Top of the wish list:
- definitely far enough away that the distance cannot be covered in a day by tractor or combine harvester.
- a job that will enable me to make ends meet from one month to the next.
- or better still, an employer who will provide me with a roof over my head.
- the ultimate - something good and cheap to eat every day.

That is why it is high up in the range of possibilities of the feasible – gastronomy in all its diversity. Luck happened to be on my side for a moment and washed me (literally) into a larger hotel in the upper price range. They were looking for an idiot who could be deployed anywhere and was available immediately without any illusory salary requirements. Since my job in the accounting department could be described as a "student job" and I didn't know anything about anything (especially what to expect), I found myself in a place that even gave me free board and lodging.
There is little need for a sense of happiness in a person.
All my internal clocks were "reset". My sports shoes were left unused (with a very few exceptions), and instead I slipped into my rubber boots in the morning. After that, I quickly made friends with a monster of a machine that was constantly hungry for dirty dishes, only to spit them out in new splendour a short time later. Looking back, I have to admit that it's not exactly a dream job. But it does give you the opportunity to be in constant, relatively close contact with the team responsible for the guest's taste experience.

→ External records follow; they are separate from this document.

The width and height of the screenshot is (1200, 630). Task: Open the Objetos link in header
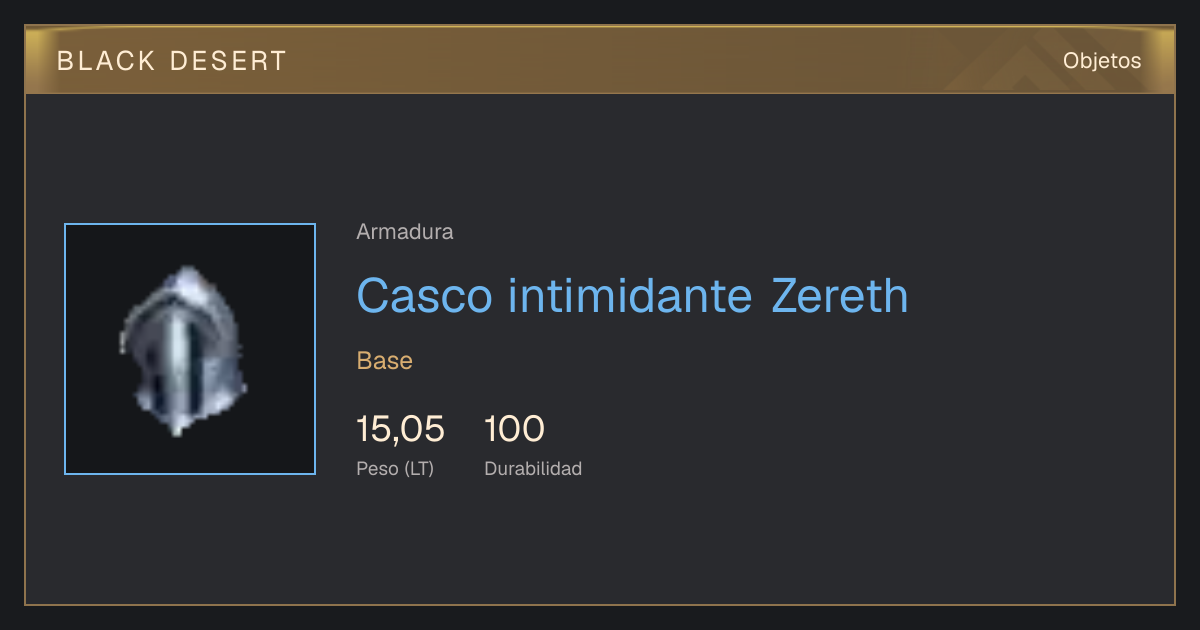pos(1102,61)
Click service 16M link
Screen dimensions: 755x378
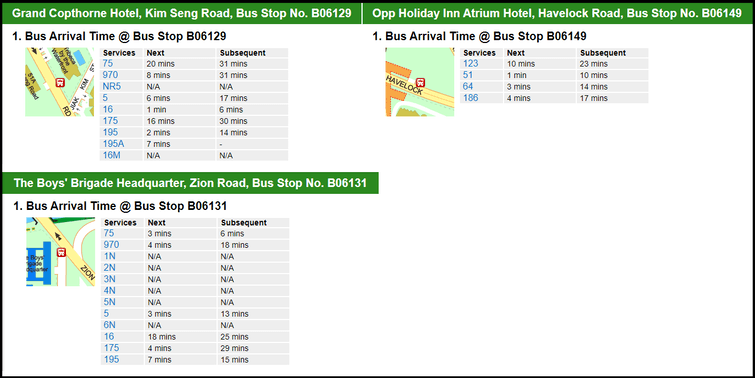coord(111,156)
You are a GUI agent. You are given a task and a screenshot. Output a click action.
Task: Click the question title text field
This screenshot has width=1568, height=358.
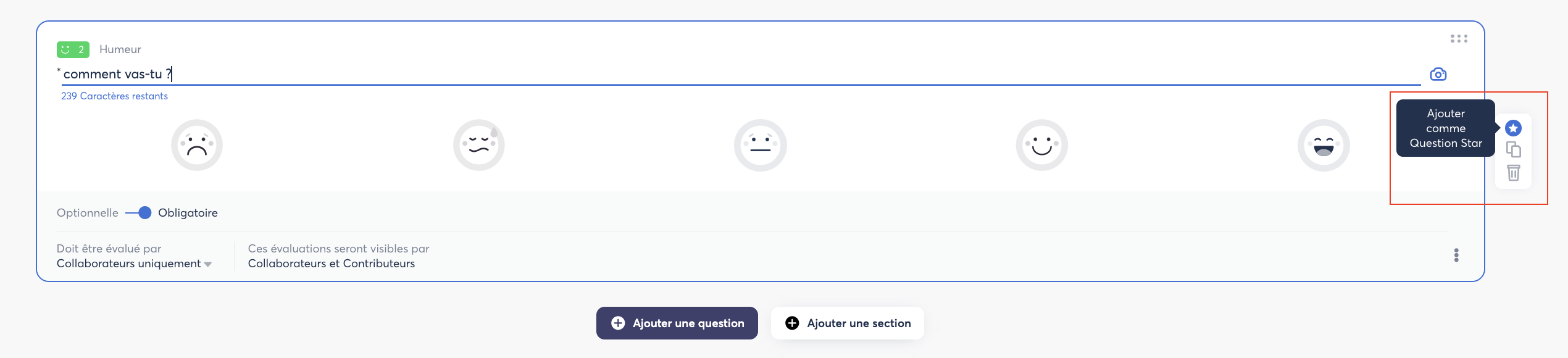pos(741,74)
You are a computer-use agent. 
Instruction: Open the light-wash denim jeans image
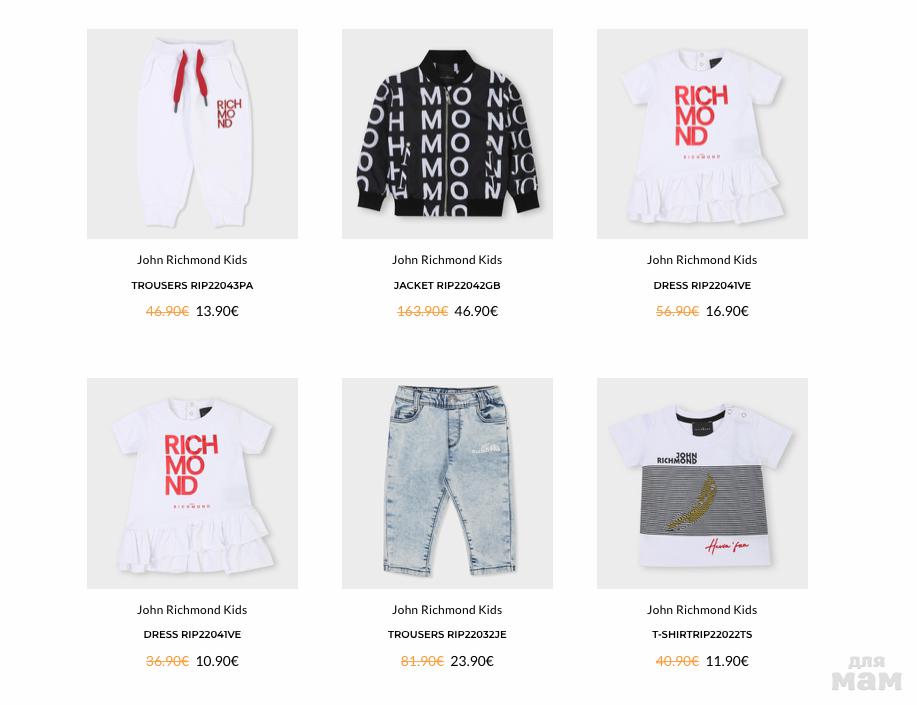pyautogui.click(x=447, y=483)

For me, it was the beginning of an ongoing exploration of how to treat food, and what pleasure a carrot or a piece of leek can bring to the palate. However, I am firmly convinced that this is only possible if the product is treated with the respect it deserves, and that the delicate princess beans do not end up on the plate as a completely overcooked, grey conglomerate of ragged threads.
I can also put aside the prejudice that good chefs don't like to be watched while they work, and if they do, then only if they get paid. This stereotype may apply to the vain peacocks in white who never stop running their knife through the peeled onion in front of the camera, but not to those I have had the pleasure of meeting in my working life so far.

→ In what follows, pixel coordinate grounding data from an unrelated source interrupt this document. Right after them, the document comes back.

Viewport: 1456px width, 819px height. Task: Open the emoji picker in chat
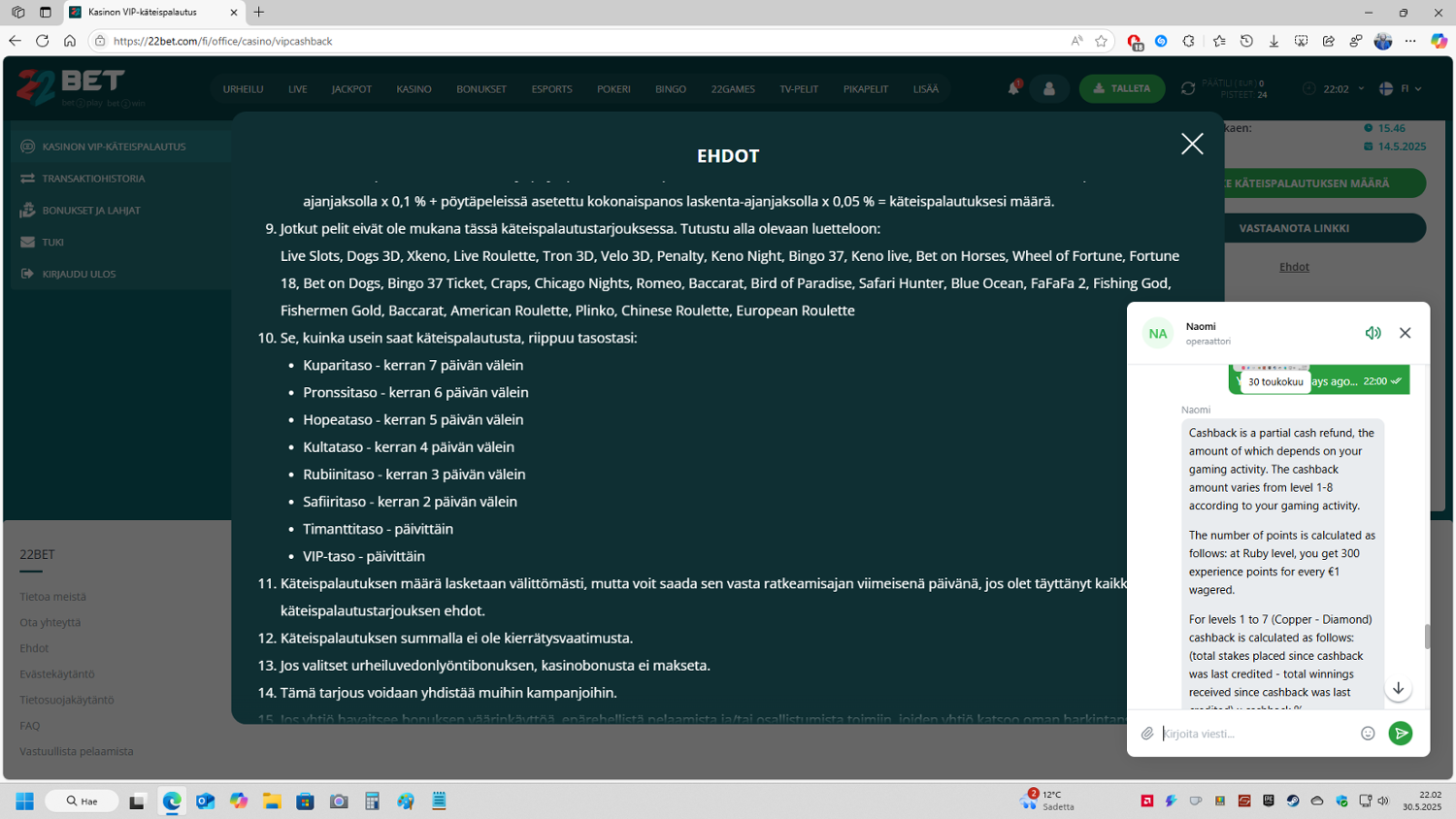tap(1368, 734)
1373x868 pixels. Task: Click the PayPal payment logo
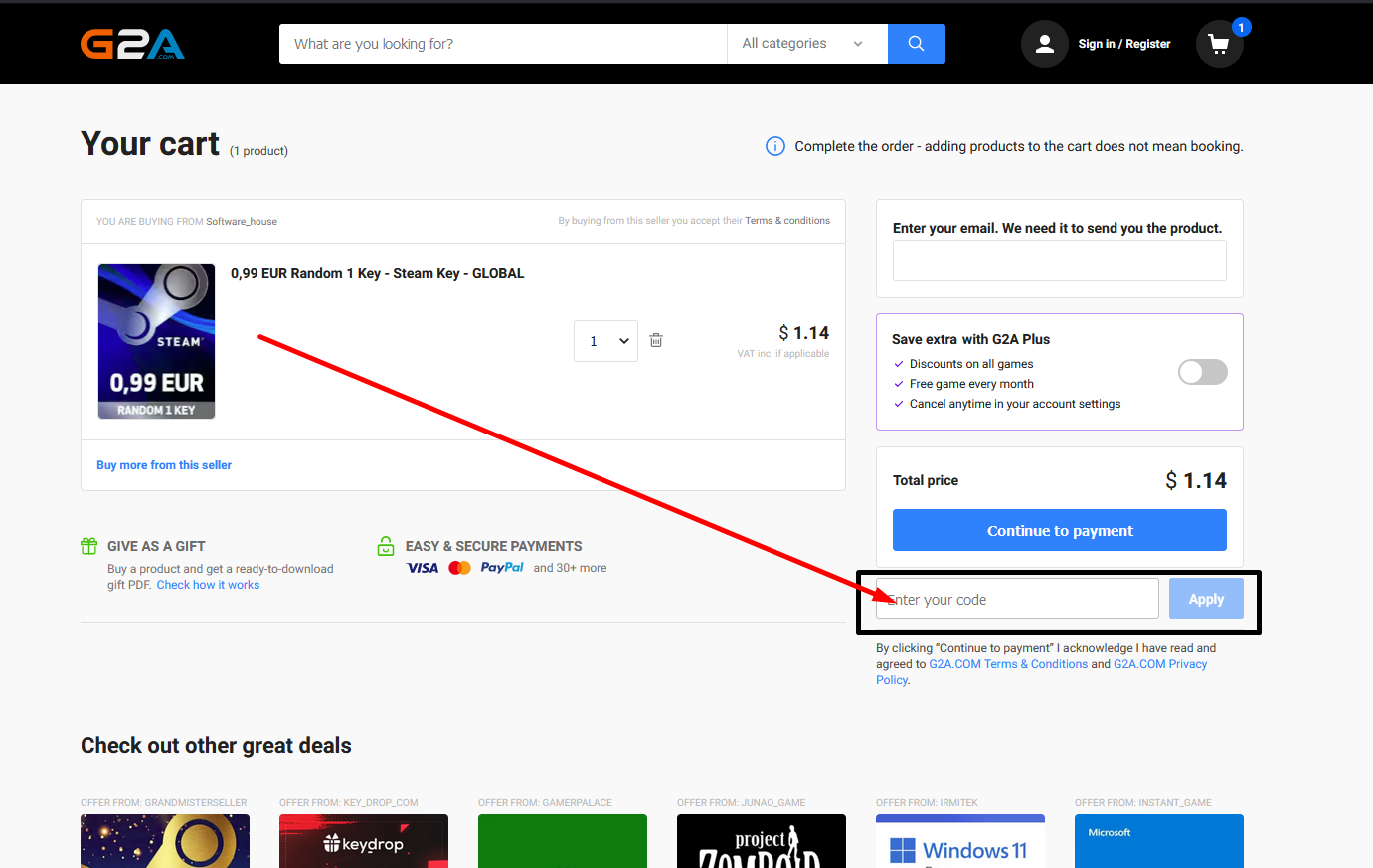[501, 568]
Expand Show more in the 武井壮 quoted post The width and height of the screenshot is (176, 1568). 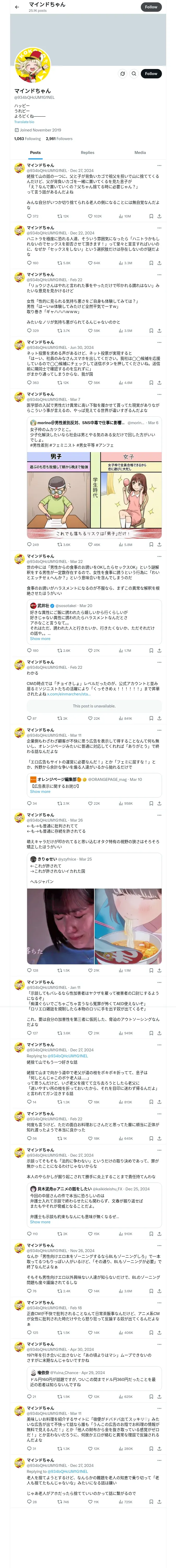[40, 638]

When I told the cooks that I would be happy to clean the odd pan or pot if there was time and no dirty crockery in the queue, the prejudices or fears (on my part) of contact between the sink area and the cooker began to dissipate. Cooks are generally responsible for their own crockery, so this was not an everyday occurrence. In return, I was patiently answered curious questions and (even more exciting) - I was allowed to taste what was being prepared.
The preparation, i.e. the setting of the course for a tasty meal, deserves at least as much attention as the final preparation. What has been forgotten or not bought, not refrigerated or not marinated, will not be available when you start to curse God and the world - even though they are not to blame.
So, over the coming weeks, I'm going to try to talk a little about edible products and how to prepare them. Accompanied by a few anecdotes and trying not to complicate things. Because a lot of things can – and will – go wrong in some of the experiments. The one thing that should never be the case, however, is the loss of desire.
Finally, a few words about the pictures that adorn my contribution today.
Their sole purpose is to illustrate visually what a carefully prepared dish can look like on the plate. I have drawn on my collection from the former Hamburg Edition Gourmet, which sadly ceased publication many years ago.